160 N.E.3d 526
Ind. Ct. App.2020Background
- Victim Steven Marquand was shot and killed at a gas-station parking lot after displaying cash; Damonta Jarrett followed him into the lot, demanded money, and shot him when Marquand refused.
- State charged Jarrett with murder and felony murder; charging information was later amended to add Level 5 attempted robbery and firearm enhancements; Jarrett admitted firearm use at separate hearing.
- Key trial evidence: forensic pathologist confirmed death by gunshot; homicide investigator testified regarding identification and that DNA testing could not be submitted until Jarrett was in custody.
- Defense moved for mistrial twice: (1) after testimony that Jarrett was taken into custody months after the offense (argued to imply flight), and (2) after Jarrett told the judge “happy birthday” (judge said she felt uncomfortable).

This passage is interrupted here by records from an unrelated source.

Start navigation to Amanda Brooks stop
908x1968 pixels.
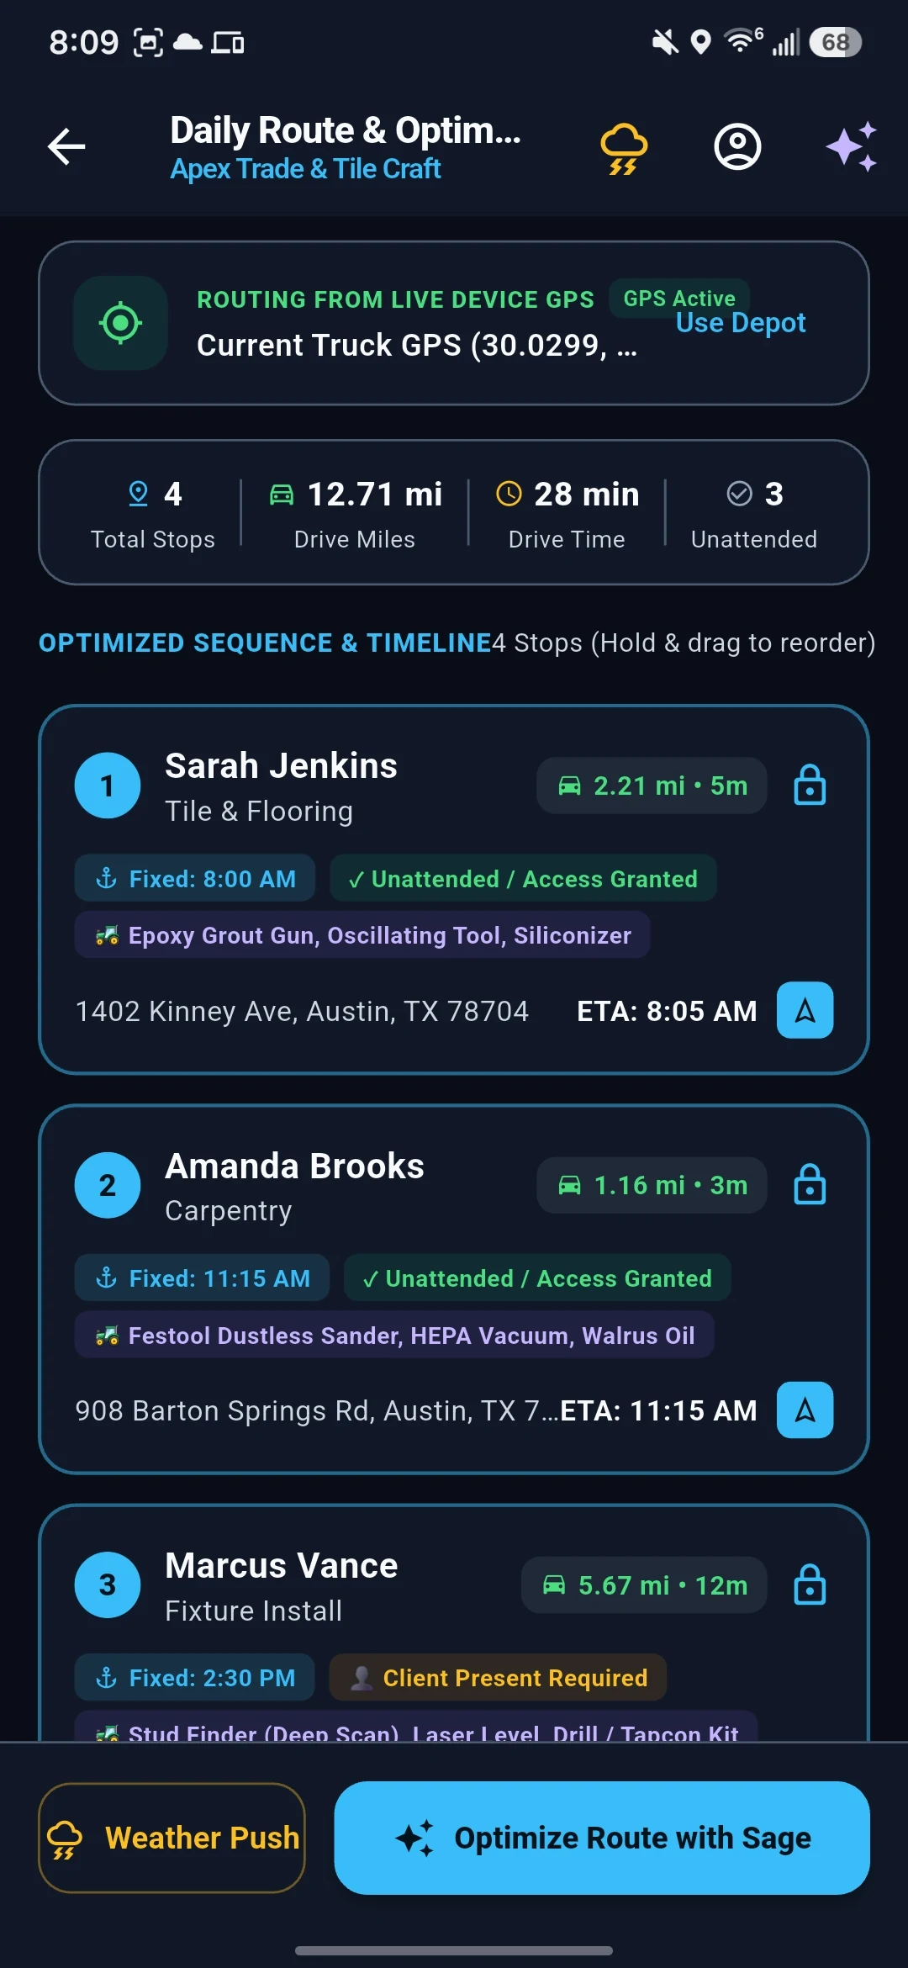pos(805,1410)
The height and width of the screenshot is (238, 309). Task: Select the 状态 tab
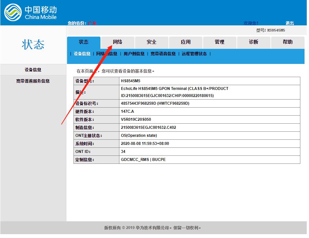coord(83,42)
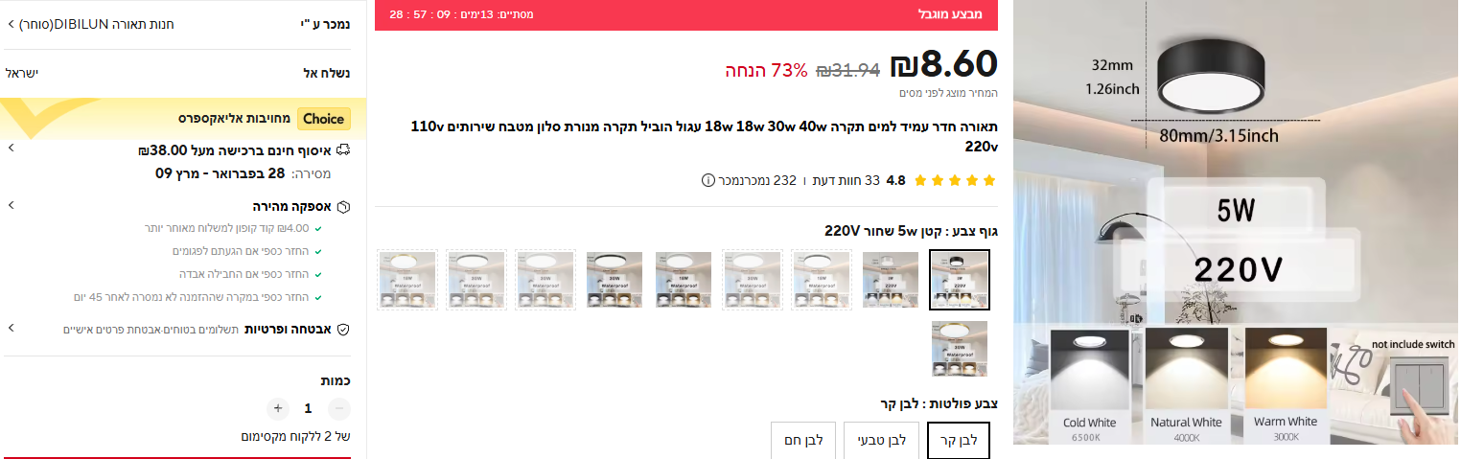Select natural white (לבן טבעי) emission color

point(881,441)
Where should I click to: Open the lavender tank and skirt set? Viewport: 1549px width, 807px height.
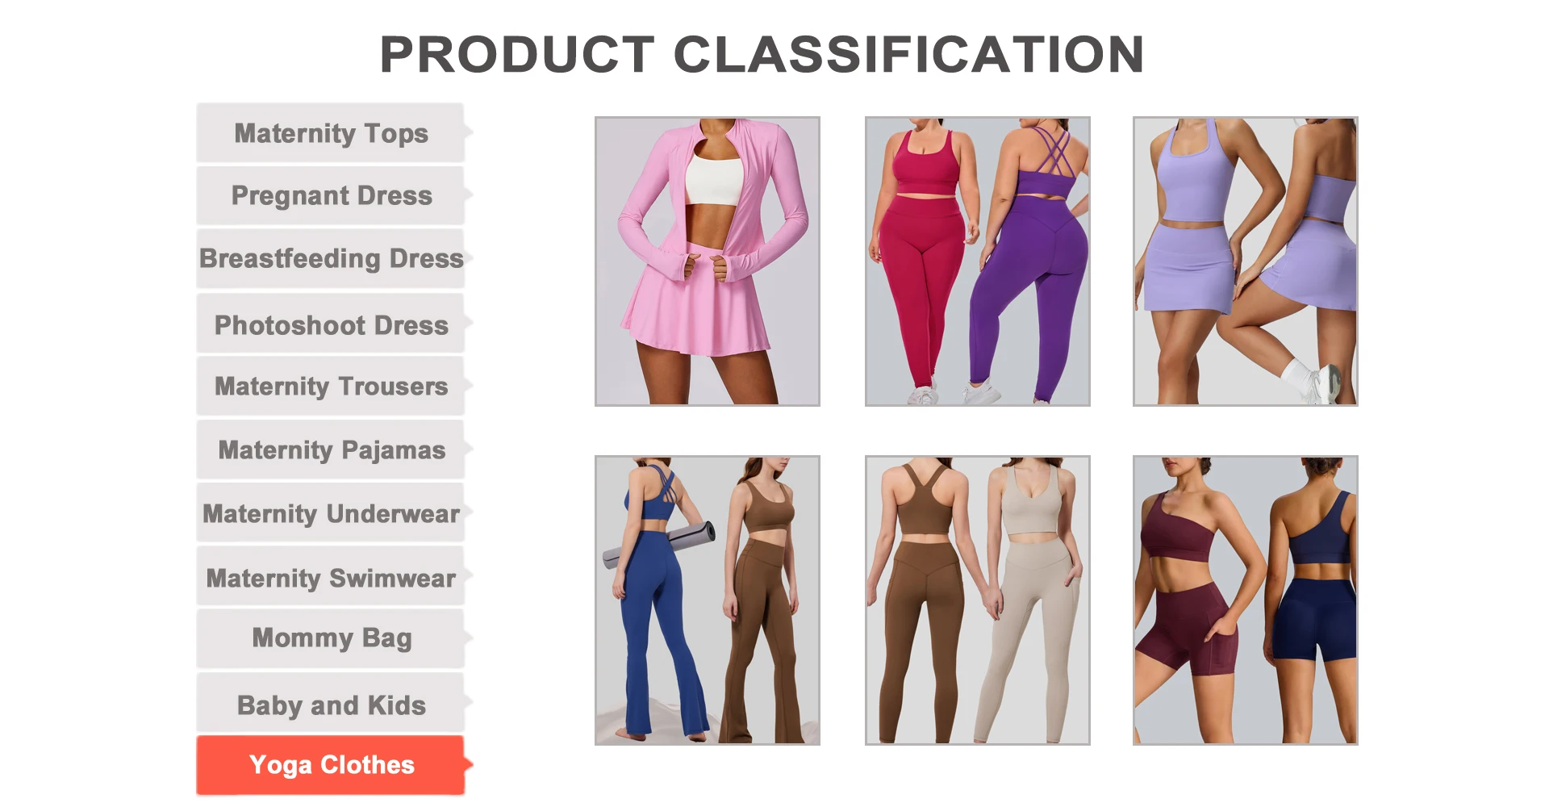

- Jury convicted Jarrett of murder, felony murder, and attempted robbery; felony-murder conviction was vacated at sentencing. Trial court imposed 57 years for murder and an enhanced 8 years for attempted robbery (3-year advisory + 5-year firearm enhancement), ordered consecutively for a 65-year total.
- On appeal the court applied the Indiana Supreme Court’s Wadle framework for double-jeopardy claims, rejected Jarrett’s double-jeopardy, mistrial, and sentencing challenges, and affirmed.
Issues
| Issue | Plaintiff's Argument | Defendant's Argument | Held |
|---|---|---|---|
| Double jeopardy (murder + Level 5 attempted robbery) | State: Wadle framework governs; statutes do not clearly bar multiple punishments and offenses are not included in one another. | Jarrett: convictions violate Indiana double-jeopardy (argued under prior Richardson/actual-evidence approach). | No double jeopardy. Neither offense is an included offense of the other under I.C. §35‑31.5‑2‑168; Wadle controls. |
| Mistrial — investigator testimony about custody timing (implied flight) | State: testimony was factual and innocuous; court gave a limiting instruction that custody is not proof of guilt. | Jarrett: testimony suggested he fled after the killing, prejudicing the jury and requiring a mistrial. | Denied. No grave peril shown; limiting instruction cured any potential prejudice. |
| Mistrial — defendant’s “happy birthday” remark to judge | State: remarks and the judge’s private discomfort did not reach the jury or show bias. | Jarrett: judge’s expressed discomfort showed bias and compromised a fair trial. | Denied. Remarks occurred outside jurors’ presence and defendant failed to prove judicial bias. |
| Sentencing — consecutive terms & firearm enhancement | State: aggravating factors supported enhancement and consecutive sentences; statute permits one firearm enhancement per single episode applied to a qualifying offense. | Jarrett: trial court abused discretion by failing to state separate reasons for consecutive sentences; subsection (i) of firearm‑enhancement statute bars enhancement when offenses are a single episode. | Denied. Court may rely on same aggravators for enhancement and consecutive terms; subsection (i) prohibits multiple enhancements for a single episode but allows one enhancement — applied correctly here. |
Key Cases Cited
- Wadle v. State, 151 N.E.3d 227 (Ind. 2020) (adopts multi‑step test for double‑jeopardy when a single act violates multiple statutes)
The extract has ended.